This question is now closed.

192.com is amazing!
it lets me know all the info I need for the folk in my street, so I can look them up on facebook/friends reunited/google+ etc and check out their profiles and pics
(, Thu 13 Oct 2011, 17:52, Reply)
Supposed "friends" on facebook
My Ex wife (after she decided to leave) had an incredible amount of info on my relationships post marriage, and was trying everything to annoy / harrass me after I decided to carry on with my life.

I decided to look through my "friends" to see who was still in contact with her and then fed them all the same story, but with slightly different details about what I was doing (there was something similar in a John LeCarre book). The theory being, the details she acquired would point to the culprit.

Lo and behold, a few days later I got a verbatim account via email of how I was being "unfaithful" (even though she'd already left for 6 months) and 2 separate sets of details were included...

2 very polite messages to the once trusted people telling them in no uncertain terms where they could insert their own heads and I've been left alone since.

George Smiley would've been proud.
(, Thu 13 Oct 2011, 17:16, 37 replies)
IT WAS ...
THE SALMON MOUSSE ... !
(, Thu 13 Oct 2011, 17:15, 3 replies)
I can't lie, I wasn't quick-witted enough...
Some years ago I went for interview at a fairly large ad agency in the middle of London's Soho.

I'd prepped fairly well and was therefore feeling as confident as you can in such situations.

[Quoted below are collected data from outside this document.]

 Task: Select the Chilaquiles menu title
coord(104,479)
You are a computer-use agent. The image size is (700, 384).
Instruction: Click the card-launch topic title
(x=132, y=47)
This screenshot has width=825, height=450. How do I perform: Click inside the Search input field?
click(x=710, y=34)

The interview set-up was conventional, so I was sat opposite the hiring manager and the HR manager, the three of us separated by a desk. I must admit the first half hour of the interview was a breeze. I was asked a number of standard interview questions and delivered text-book responses that got the two of them nodding and occasionally smiling. Things were going very well indeed.

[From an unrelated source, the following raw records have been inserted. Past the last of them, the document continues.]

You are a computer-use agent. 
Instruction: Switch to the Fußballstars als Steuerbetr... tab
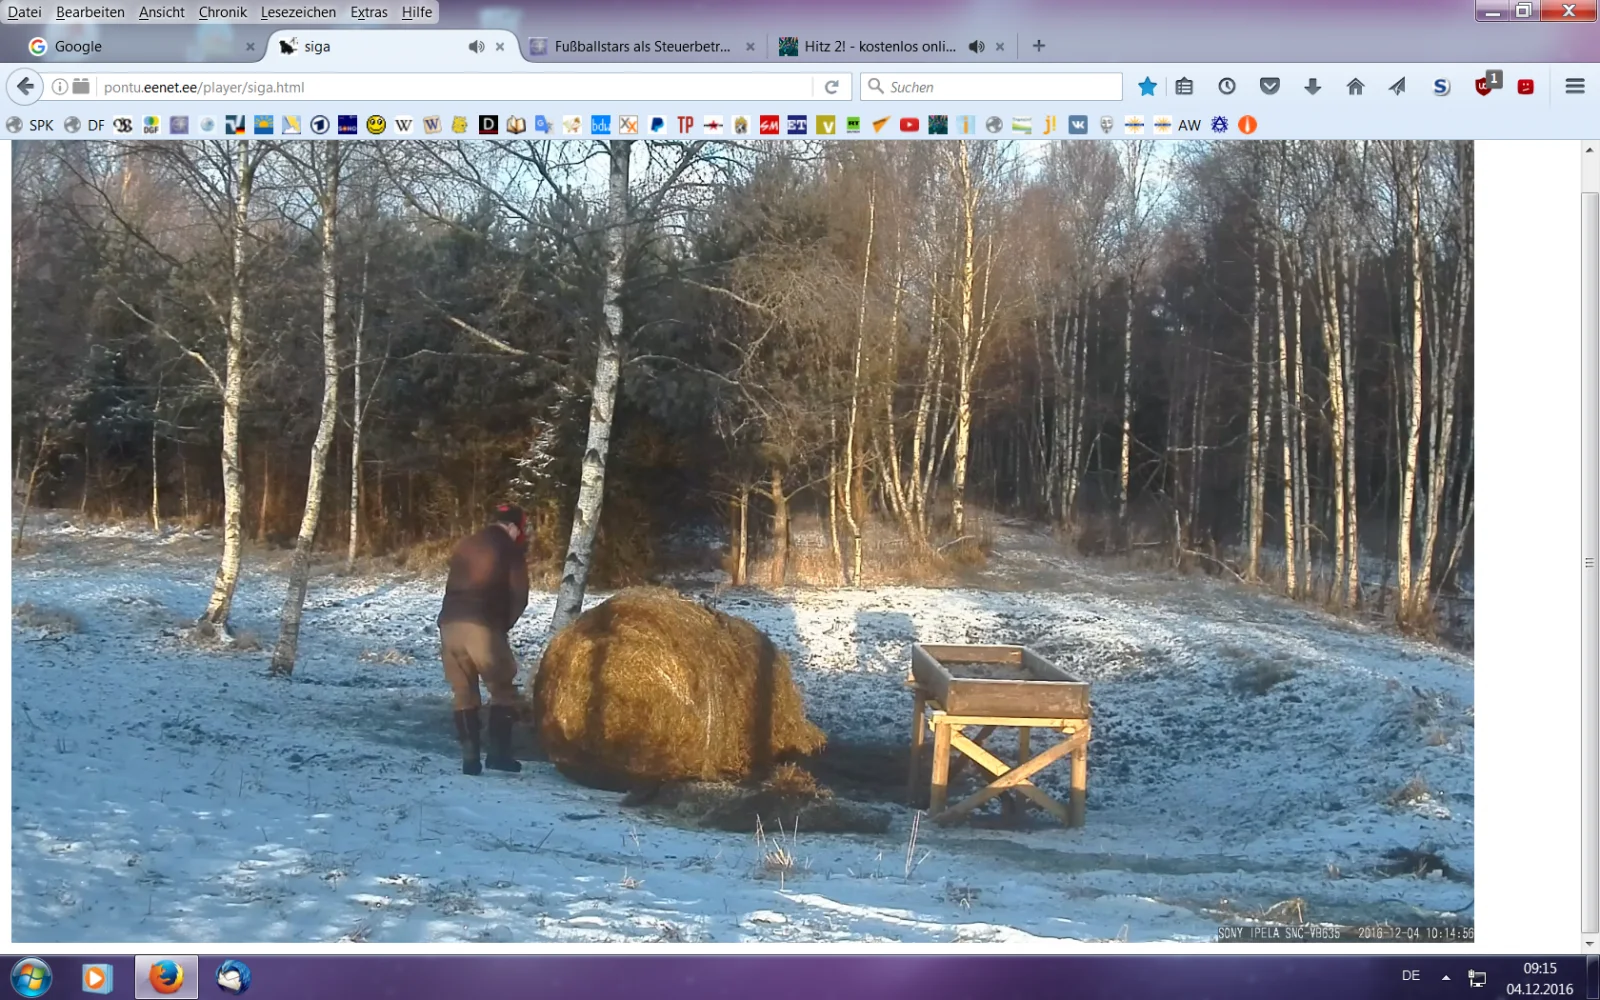(641, 47)
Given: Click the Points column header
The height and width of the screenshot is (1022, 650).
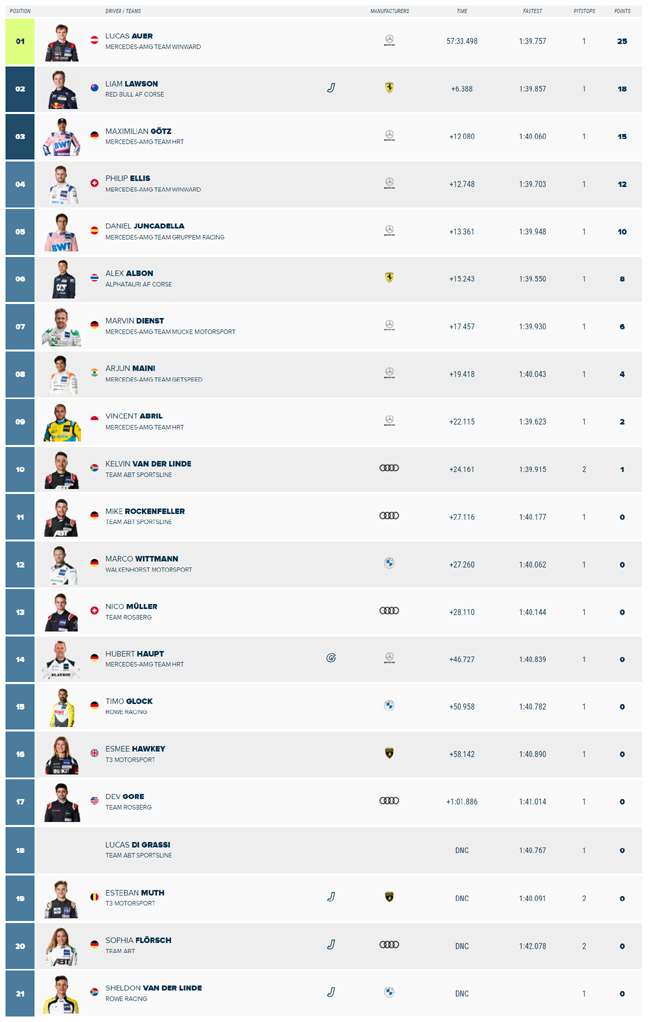Looking at the screenshot, I should pos(622,11).
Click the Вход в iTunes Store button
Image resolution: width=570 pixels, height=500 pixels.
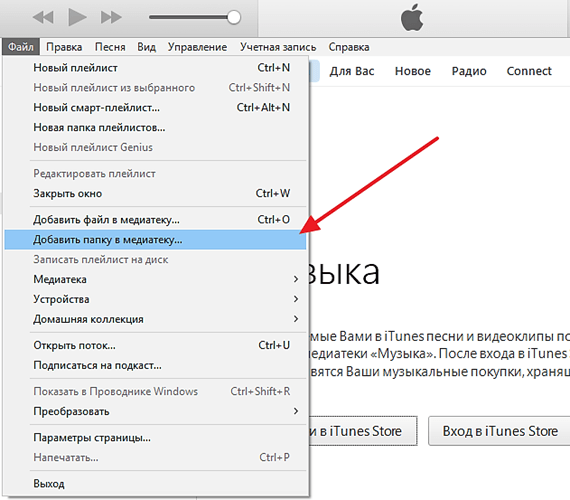click(x=500, y=431)
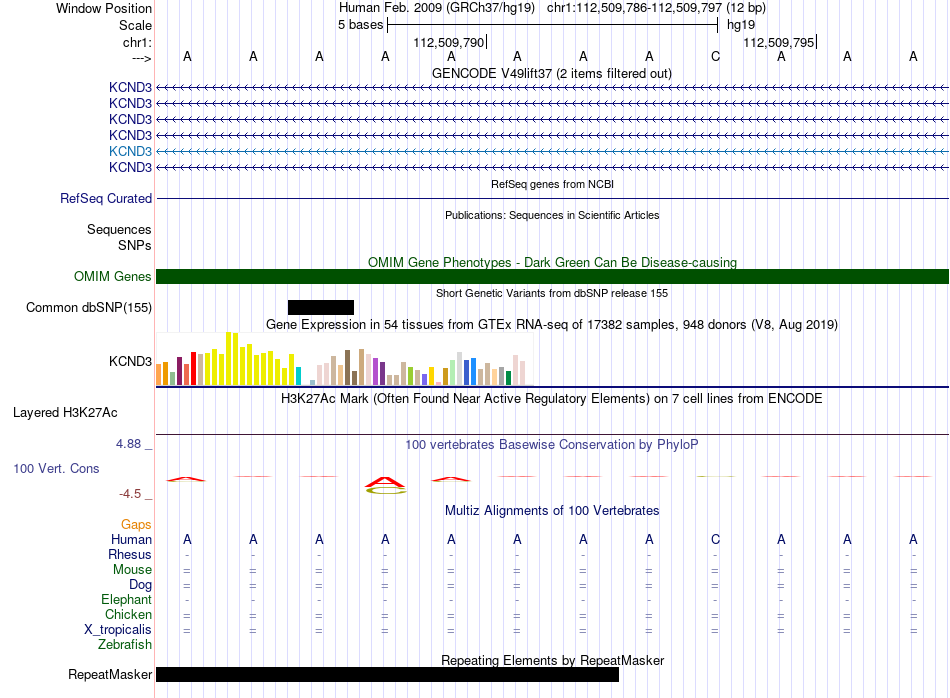Click the dark green OMIM Genes bar
The height and width of the screenshot is (698, 950).
point(552,276)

All of the questions at this point were asked by the hiring manager, but when the HR manager piped up, think went downhill rather sharpish. He explained that part of their process was to ask three completely unrelated questions to see what kind of response you gave. There was no right or wrong answer, but your response would give them some insight into your personality (wanky eh?).

Questions 1: How many pigeons are there in Trafalgar Square?

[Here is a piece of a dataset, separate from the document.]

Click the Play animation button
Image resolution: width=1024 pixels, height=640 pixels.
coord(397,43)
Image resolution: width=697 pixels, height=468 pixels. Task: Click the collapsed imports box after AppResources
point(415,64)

Question 2: If you could appeared on the cover of any magazine, what magazine would you choose and what would the headline be?

Question 3: Complete the sentence, "Most people in the world are..."

I bluffed my way through the first two, with the pigeon question posing a bit of difficulty when my response of 'too many' was not deemed good enough.

Question 3 was the toughest though and having given it some considerable thought (during a very uncomfortable silence) I gave the answer "under-developed" and went on to link it to my expertise at getting the most out of people.

After the interview I met up with a mate and told him about my ordeal. He gave me a pat on the back for being able to come through it relatively unscathed but screwed his face up when I told him my answer to question 3.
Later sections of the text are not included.